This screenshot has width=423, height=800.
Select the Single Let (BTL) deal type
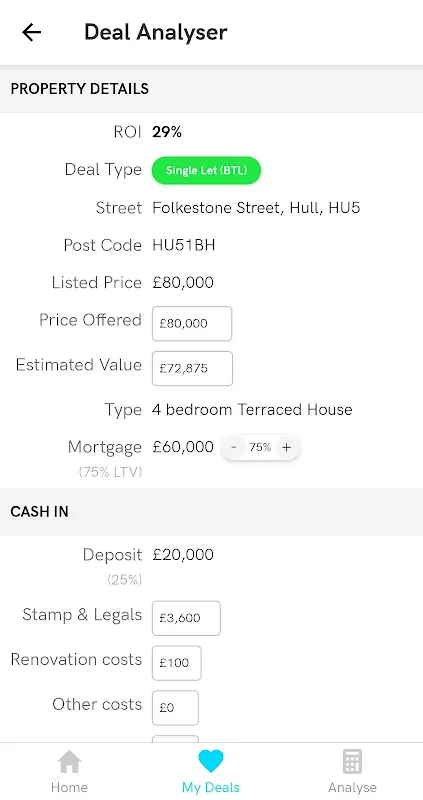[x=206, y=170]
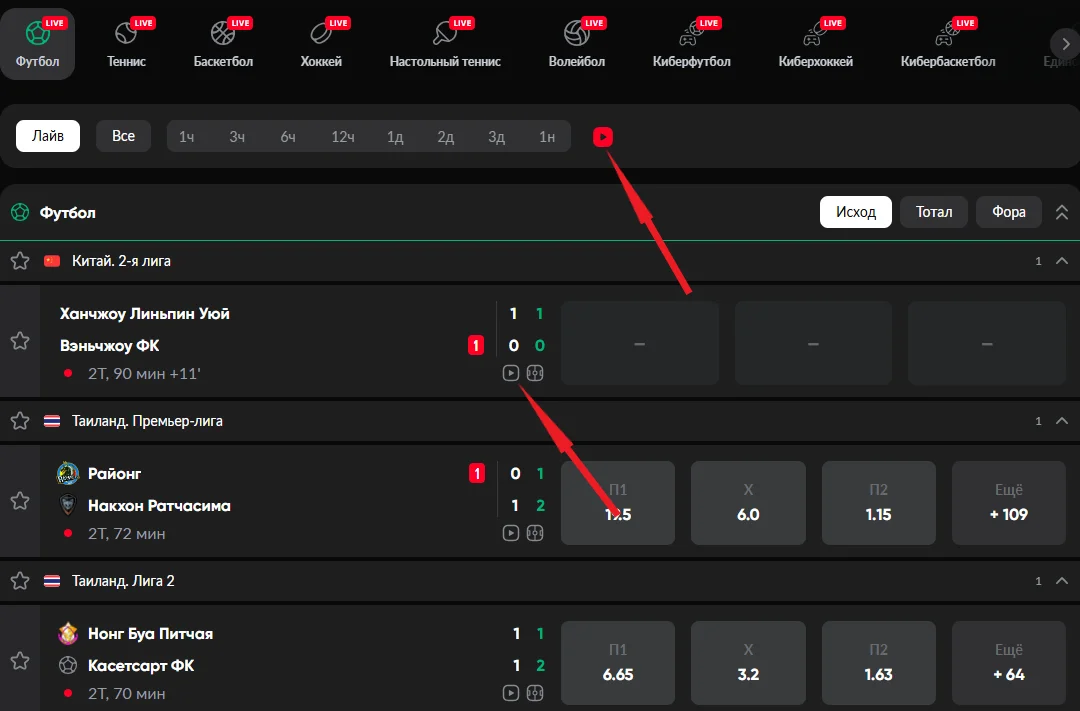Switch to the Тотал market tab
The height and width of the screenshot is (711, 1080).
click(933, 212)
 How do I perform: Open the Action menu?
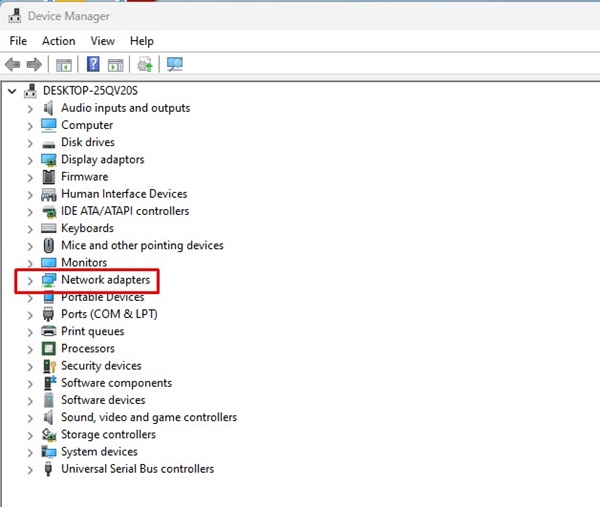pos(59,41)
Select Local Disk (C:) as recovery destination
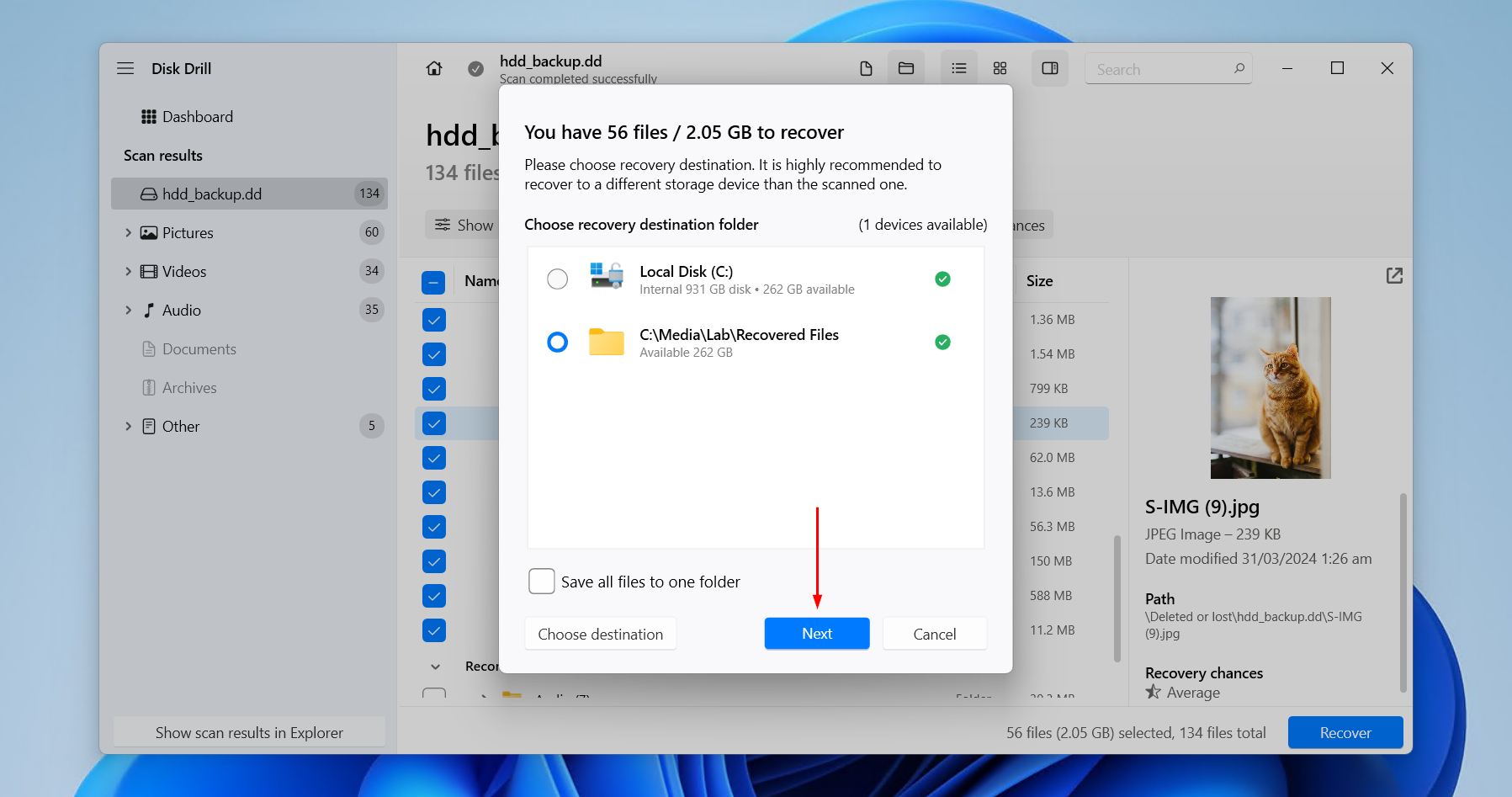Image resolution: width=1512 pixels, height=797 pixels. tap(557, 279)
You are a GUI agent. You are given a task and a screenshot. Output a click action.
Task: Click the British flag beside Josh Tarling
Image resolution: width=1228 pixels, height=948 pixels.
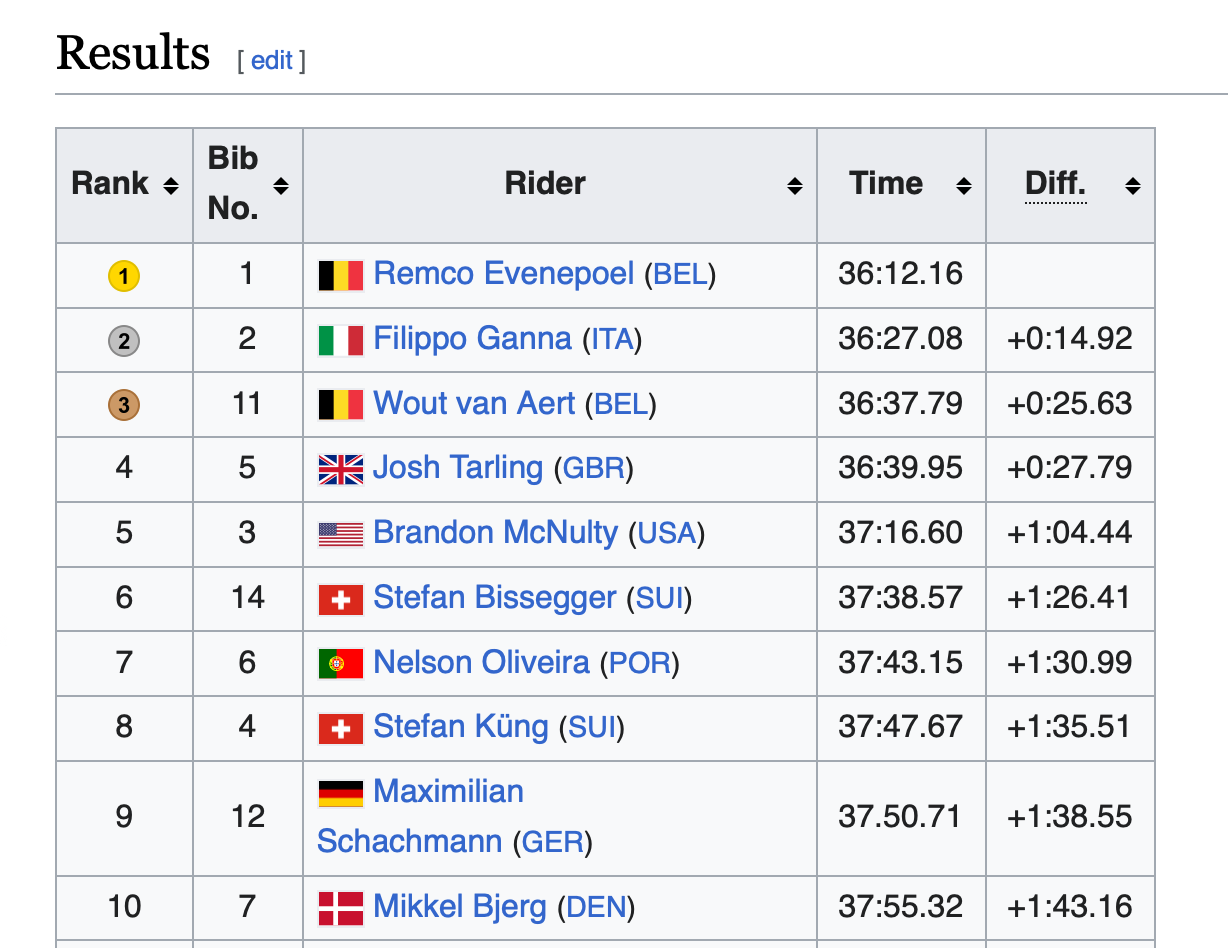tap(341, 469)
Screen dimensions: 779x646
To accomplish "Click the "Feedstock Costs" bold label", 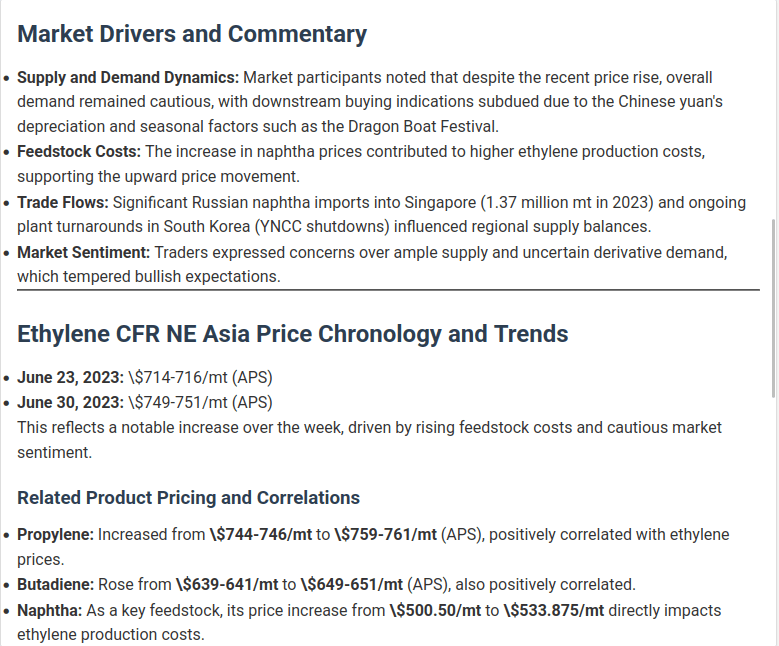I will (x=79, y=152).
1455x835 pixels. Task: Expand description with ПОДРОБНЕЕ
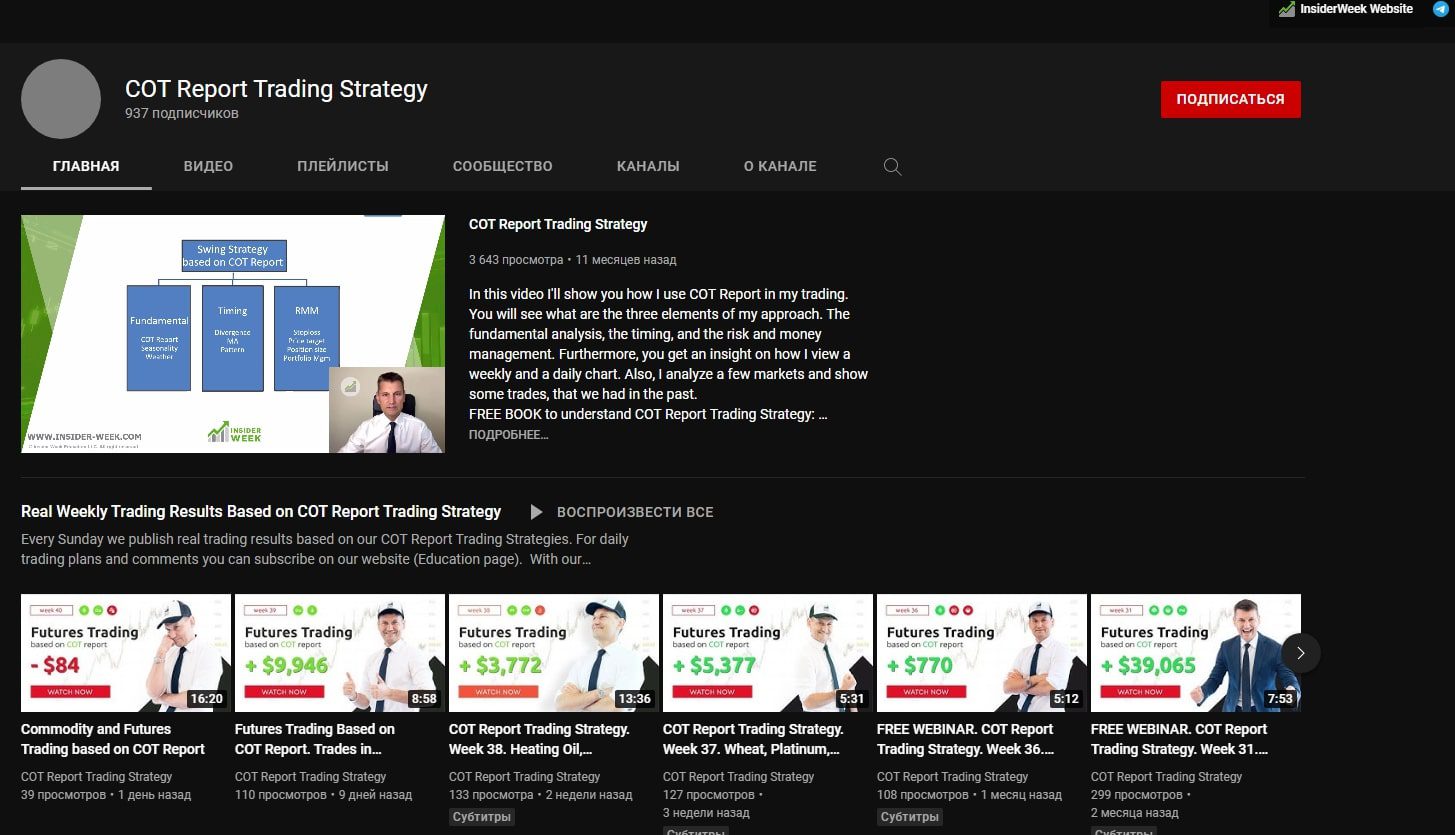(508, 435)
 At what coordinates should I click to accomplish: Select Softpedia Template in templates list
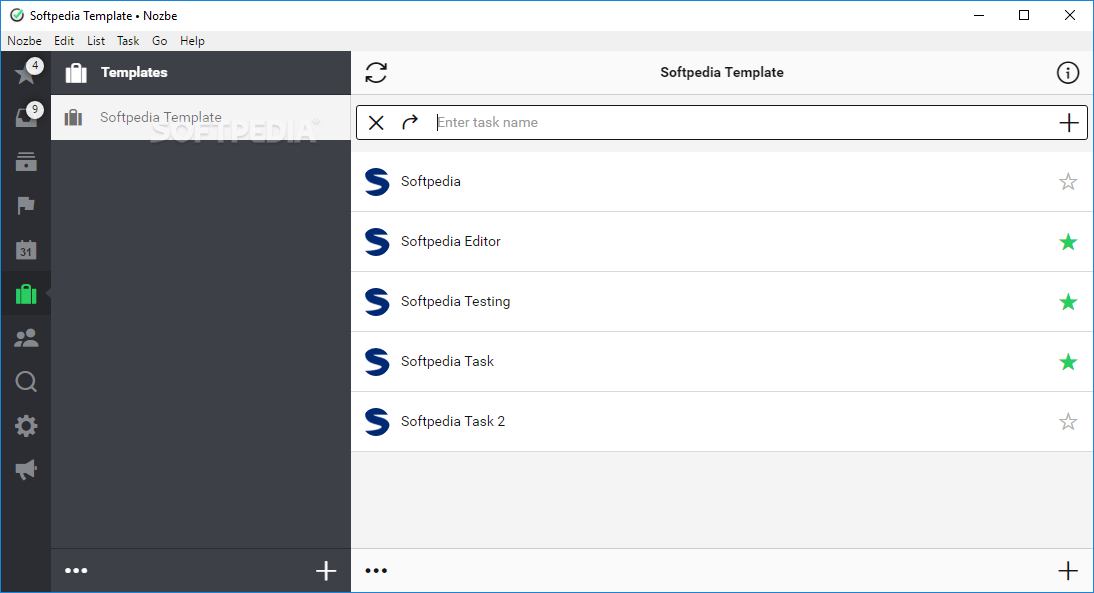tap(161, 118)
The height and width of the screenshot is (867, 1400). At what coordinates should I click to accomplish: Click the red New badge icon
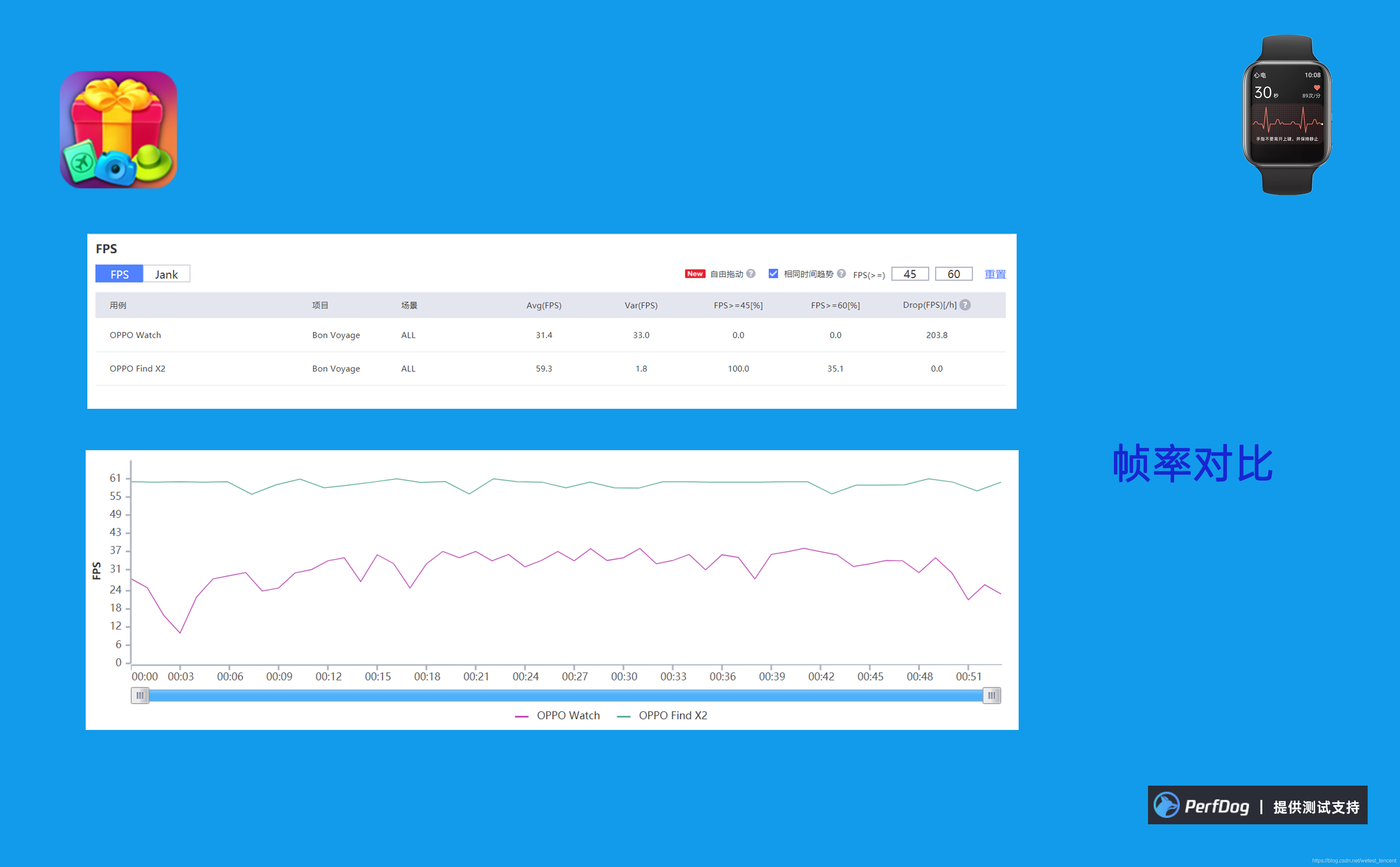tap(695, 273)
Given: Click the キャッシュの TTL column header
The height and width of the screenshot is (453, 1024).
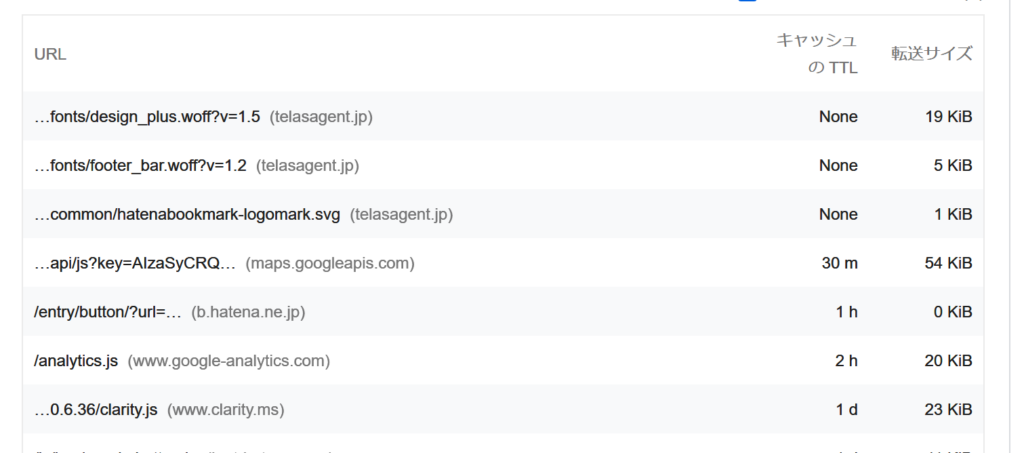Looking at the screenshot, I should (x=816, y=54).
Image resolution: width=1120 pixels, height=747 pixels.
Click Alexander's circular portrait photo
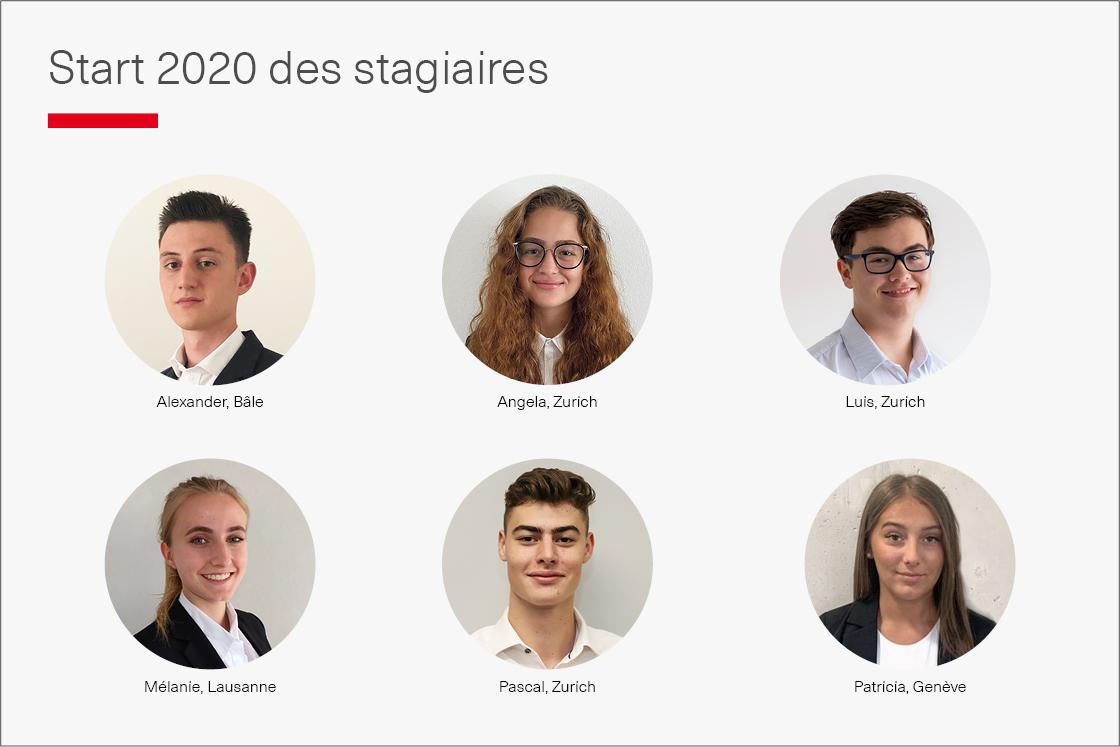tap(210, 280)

**Task**
Rewrite the stretch from the line containing "1455x835 pixels. Task: Expand" through the end of the data, replacing "Softpedia Template" with "Blank Template" and changing nothing else. Leave the pictures out of the answer.

**Final result**
1455x835 pixels. Task: Expand description with ПОДРОБНЕЕ
(508, 435)
 At what coordinates should I click to accomplish: Select Blank Template in templates list
tap(161, 118)
The height and width of the screenshot is (867, 1400). At what coordinates should I click to accomplish: Click the red New badge icon
tap(695, 273)
Given: Click the キャッシュの TTL column header
The height and width of the screenshot is (453, 1024).
Looking at the screenshot, I should (x=816, y=54).
Image resolution: width=1120 pixels, height=747 pixels.
Click Alexander's circular portrait photo
tap(210, 280)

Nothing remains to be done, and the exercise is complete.